7 luglio 2020
Aggiornato 11:30
Etichetta d’origine è legge

Stop a falso made in italy dal porto di Ancona

Ad annunciarlo è la Coldiretti Marche che con un centinaio di agricoltori ha preso parte oggi alla manifestazione organizzata a Roma

ANCONA - L’obbligo di indicare in etichetta l’origine per tutti i prodotti alimentari in vendita è diventato legge dello Stato. Ad annunciarlo è la Coldiretti Marche che con un centinaio di agricoltori ha preso parte oggi alla manifestazione organizzata a Roma, davanti palazzo Montecitorio, dove era in programma la discussione sul disegno di legge. Il via libera definitivo rappresenta una garanzia importante di trasparenza per i cittadini che potranno ora sapere da dove proviene ciò che portano in tavola, ma è importante anche per le imprese agricole della regione. L’etichetta fermerà, infatti, il fenomeno della concorrenza sleale dei cibi stranieri spacciati come italiani. Basti ricordare che dal solo porto di Ancona entrano ogni anno quasi cinque milioni di quintali di cereali a basso costo importati dall'estero per essere lavorati come italiani, oltre ad aglio cinese, fragole turche, carciofi peruviani.

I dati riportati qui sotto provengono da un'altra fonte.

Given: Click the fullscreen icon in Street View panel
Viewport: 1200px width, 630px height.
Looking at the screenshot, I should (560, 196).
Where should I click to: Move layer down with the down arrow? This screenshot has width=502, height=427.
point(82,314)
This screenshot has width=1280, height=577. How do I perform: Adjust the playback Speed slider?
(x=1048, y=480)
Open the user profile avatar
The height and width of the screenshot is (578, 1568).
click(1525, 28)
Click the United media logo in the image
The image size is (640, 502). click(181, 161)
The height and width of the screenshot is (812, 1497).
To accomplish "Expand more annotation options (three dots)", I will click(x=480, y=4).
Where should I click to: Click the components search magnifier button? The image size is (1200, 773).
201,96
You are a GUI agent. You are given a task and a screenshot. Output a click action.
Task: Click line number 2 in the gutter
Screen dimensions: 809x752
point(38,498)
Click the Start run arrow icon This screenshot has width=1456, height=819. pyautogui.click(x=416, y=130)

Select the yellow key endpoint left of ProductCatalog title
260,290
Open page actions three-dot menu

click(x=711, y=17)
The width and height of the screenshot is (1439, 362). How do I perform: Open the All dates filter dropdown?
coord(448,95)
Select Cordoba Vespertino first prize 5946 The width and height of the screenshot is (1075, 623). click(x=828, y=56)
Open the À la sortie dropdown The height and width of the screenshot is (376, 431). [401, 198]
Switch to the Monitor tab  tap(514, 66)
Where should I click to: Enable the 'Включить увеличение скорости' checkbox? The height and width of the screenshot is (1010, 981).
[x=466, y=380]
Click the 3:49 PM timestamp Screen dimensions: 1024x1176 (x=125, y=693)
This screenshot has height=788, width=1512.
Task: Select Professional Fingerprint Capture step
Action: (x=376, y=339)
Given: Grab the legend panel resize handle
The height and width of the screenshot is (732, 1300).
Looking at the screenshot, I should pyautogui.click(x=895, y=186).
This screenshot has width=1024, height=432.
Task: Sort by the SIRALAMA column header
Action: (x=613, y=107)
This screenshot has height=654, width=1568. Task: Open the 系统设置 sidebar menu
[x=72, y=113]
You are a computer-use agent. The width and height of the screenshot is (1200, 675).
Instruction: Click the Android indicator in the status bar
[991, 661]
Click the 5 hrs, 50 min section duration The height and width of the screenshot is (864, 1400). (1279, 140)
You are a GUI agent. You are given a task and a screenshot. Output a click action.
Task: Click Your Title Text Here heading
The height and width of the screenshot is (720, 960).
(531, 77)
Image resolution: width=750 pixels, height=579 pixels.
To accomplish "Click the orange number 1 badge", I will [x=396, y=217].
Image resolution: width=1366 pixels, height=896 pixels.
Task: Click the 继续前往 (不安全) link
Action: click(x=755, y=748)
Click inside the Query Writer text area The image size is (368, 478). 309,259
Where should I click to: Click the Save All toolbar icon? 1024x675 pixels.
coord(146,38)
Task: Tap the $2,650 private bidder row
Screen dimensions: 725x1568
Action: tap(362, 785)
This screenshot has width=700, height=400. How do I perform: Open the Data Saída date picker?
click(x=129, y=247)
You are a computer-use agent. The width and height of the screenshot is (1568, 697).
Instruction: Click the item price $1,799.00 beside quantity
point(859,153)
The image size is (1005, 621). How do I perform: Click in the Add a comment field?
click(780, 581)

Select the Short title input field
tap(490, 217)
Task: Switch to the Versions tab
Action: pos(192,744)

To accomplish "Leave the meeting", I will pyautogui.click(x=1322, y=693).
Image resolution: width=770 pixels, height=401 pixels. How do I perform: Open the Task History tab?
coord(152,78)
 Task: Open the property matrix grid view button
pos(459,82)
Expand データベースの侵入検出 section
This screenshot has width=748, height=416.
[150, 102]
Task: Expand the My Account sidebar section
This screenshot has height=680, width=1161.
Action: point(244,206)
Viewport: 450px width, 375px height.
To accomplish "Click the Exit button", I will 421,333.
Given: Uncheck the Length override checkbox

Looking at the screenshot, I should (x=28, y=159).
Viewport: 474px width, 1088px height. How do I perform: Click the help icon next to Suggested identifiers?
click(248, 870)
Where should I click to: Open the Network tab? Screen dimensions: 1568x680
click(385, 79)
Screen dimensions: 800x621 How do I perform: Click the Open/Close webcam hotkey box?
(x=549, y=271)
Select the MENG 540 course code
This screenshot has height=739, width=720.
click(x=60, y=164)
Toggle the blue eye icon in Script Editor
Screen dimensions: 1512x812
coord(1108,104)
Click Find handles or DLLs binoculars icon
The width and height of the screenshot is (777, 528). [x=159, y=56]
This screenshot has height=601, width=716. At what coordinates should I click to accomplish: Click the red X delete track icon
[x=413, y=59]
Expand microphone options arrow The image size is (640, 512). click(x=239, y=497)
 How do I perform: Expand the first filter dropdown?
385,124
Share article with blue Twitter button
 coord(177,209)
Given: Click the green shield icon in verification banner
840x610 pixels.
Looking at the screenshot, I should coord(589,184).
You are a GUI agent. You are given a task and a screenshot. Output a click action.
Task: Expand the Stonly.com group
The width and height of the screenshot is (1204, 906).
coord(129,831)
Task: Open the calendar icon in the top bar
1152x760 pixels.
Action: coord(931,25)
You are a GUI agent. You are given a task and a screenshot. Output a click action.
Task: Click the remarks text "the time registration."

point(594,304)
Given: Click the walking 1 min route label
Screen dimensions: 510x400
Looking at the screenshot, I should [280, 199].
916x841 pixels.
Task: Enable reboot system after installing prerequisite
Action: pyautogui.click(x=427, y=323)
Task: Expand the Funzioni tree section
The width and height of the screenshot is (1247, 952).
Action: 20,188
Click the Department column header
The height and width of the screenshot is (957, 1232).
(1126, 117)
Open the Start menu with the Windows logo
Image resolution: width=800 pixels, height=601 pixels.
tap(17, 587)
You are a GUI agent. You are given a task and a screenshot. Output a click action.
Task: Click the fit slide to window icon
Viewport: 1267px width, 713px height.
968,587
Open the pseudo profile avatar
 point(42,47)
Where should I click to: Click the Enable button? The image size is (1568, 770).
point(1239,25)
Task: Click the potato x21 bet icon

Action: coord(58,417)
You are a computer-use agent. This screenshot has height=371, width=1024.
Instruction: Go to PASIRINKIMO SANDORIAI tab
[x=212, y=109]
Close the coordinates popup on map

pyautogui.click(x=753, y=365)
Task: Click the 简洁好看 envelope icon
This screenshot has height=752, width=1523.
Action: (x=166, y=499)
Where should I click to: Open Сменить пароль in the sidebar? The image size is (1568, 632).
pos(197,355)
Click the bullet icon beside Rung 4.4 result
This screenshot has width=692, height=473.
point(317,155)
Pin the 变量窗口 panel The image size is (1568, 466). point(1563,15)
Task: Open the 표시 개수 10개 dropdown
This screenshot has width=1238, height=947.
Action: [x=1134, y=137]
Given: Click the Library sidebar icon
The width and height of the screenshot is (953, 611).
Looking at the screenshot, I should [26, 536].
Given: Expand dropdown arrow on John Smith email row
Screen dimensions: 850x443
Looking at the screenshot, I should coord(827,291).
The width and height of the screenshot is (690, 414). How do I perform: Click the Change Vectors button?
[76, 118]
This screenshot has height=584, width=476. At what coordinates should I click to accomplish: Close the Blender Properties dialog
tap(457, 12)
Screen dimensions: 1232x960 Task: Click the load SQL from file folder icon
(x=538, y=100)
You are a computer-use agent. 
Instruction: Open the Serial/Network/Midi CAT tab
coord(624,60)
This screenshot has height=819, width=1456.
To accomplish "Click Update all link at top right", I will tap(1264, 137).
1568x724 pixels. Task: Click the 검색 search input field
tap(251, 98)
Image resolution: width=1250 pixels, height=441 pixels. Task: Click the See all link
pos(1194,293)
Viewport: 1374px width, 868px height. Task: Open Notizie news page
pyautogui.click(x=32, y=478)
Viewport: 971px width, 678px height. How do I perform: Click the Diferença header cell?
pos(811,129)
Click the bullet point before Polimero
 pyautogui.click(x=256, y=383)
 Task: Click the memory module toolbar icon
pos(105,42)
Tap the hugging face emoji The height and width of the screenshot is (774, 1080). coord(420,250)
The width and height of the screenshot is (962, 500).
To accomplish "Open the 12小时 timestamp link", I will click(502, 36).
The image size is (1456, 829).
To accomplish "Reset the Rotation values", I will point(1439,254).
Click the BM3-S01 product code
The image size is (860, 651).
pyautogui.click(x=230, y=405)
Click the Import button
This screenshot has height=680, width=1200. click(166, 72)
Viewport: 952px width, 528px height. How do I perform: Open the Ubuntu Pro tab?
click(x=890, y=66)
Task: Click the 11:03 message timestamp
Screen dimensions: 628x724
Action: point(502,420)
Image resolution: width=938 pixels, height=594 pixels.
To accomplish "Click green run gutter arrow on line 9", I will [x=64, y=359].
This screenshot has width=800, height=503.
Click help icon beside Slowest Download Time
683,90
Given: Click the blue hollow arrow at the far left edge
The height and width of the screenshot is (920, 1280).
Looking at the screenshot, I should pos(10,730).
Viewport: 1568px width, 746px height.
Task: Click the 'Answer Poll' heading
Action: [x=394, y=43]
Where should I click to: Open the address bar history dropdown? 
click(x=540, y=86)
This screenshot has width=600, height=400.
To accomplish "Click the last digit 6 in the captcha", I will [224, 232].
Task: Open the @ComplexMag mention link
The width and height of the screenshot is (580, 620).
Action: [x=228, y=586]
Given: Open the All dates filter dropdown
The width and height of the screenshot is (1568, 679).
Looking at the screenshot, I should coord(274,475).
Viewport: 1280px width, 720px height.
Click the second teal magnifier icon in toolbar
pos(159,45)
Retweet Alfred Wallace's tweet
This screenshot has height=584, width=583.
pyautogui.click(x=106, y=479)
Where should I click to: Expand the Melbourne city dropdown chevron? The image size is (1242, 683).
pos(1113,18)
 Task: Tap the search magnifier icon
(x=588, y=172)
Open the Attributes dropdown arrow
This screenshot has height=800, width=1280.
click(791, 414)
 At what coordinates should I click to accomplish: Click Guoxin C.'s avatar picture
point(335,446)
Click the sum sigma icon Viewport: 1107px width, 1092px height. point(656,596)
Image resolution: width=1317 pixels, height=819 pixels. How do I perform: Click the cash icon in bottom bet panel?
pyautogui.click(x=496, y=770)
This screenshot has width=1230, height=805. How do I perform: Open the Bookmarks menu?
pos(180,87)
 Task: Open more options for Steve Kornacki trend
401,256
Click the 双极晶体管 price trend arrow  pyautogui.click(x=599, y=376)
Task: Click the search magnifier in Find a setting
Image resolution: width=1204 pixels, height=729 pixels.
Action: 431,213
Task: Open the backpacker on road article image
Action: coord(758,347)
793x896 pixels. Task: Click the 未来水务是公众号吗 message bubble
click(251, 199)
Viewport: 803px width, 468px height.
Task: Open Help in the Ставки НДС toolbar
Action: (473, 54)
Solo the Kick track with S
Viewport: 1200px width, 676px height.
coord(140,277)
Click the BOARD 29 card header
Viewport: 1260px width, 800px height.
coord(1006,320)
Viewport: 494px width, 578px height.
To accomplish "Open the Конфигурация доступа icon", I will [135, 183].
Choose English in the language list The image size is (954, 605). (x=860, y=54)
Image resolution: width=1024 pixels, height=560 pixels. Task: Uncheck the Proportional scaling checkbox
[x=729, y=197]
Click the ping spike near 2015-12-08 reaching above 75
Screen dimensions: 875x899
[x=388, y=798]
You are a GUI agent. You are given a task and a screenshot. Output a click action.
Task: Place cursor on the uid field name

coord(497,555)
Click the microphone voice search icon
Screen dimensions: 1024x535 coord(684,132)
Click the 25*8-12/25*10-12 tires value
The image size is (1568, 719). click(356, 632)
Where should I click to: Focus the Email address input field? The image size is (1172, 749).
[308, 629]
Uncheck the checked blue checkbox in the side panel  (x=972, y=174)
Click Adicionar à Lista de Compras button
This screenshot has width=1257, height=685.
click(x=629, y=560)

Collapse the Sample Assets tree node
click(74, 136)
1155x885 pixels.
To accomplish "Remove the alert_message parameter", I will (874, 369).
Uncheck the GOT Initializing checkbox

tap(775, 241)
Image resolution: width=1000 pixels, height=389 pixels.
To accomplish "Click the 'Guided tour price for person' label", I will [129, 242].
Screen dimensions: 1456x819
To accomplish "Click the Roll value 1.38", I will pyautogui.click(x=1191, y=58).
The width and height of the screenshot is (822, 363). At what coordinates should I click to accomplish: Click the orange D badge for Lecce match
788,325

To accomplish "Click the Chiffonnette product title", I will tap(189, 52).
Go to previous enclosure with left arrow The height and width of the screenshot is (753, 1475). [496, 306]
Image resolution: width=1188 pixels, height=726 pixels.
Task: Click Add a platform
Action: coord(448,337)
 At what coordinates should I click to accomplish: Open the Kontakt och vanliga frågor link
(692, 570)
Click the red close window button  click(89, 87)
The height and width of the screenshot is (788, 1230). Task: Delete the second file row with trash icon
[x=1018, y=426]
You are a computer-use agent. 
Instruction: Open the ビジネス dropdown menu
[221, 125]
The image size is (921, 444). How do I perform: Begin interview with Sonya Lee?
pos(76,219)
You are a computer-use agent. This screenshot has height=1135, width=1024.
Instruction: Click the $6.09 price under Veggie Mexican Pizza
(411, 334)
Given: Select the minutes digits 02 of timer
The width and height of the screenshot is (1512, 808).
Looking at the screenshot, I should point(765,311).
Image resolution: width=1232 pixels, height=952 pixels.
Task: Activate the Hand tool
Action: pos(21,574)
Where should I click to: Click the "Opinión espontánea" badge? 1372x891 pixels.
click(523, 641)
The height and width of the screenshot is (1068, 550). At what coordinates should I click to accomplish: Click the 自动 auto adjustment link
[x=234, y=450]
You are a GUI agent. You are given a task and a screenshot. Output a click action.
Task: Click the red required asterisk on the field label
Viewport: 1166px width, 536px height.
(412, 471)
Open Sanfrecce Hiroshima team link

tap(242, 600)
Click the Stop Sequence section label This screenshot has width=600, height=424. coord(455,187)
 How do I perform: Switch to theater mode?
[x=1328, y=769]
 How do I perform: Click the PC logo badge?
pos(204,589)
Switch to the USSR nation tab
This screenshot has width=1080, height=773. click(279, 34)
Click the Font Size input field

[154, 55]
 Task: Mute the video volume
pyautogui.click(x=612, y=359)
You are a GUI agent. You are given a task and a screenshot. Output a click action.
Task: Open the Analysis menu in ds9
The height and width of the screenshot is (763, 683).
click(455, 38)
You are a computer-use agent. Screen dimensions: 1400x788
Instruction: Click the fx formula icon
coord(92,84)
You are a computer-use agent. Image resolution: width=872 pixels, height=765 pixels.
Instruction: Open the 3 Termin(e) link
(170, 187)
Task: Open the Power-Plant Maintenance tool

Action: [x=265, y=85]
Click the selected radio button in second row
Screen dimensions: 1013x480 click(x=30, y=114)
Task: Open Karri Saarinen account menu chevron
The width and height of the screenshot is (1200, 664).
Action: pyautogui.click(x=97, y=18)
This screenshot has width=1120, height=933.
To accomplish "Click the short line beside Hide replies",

«Con l’approvazione della legge si conclude un percorso che ha visto Coldiretti impegnata in questi anni a livello regionale con numerose iniziative, come quelle messe in atto questa estate nello scalo dorico – spiegano Giannalberto Luzi, presidente di Coldiretti Marche, e il direttore Alberto Bertinelli -, facendo finalmente chiarezza su quello che i cittadini mettono nel piatto». L’articolo centrale della legge è il numero 4 sull’etichettatura dei prodotti alimentari. Vi si prevede che al fine di assicurare ai consumatori una completa e corretta informazione sulle caratteristiche dei prodotti alimentari commercializzati, trasformati, parzialmente trasformati o non trasformati, nonché al fine di rafforzare la prevenzione e la repressione delle frodi alimentari, è obbligatorio riportare nell’etichettatura di tali prodotti l’indicazione del luogo di origine o di provenienza e, in conformità alla normativa dell’Unione europea, dell’eventuale utilizzazione di ingredienti in cui vi sia presenza di organismi geneticamente modificati (Ogm) in qualunque fase della catena alimentare, dal luogo di produzione iniziale fino al consumo finale. Per i prodotti non trasformati il luogo d’origine riguarda il paese di produzione. Per quelli trasformati dovranno essere indicati il luogo dove è avvenuta l’ultima trasformazione sostanziale e il luogo di coltivazione o allevamento della materia prima agricola prevalente utilizzata. Appositi decreti interministeriali fisseranno ora i dettagli dell’etichettatura. Chi immette in commercio prodotti privi dell’indicazione d’origine rischia una sanzione fino a 9.500 euro.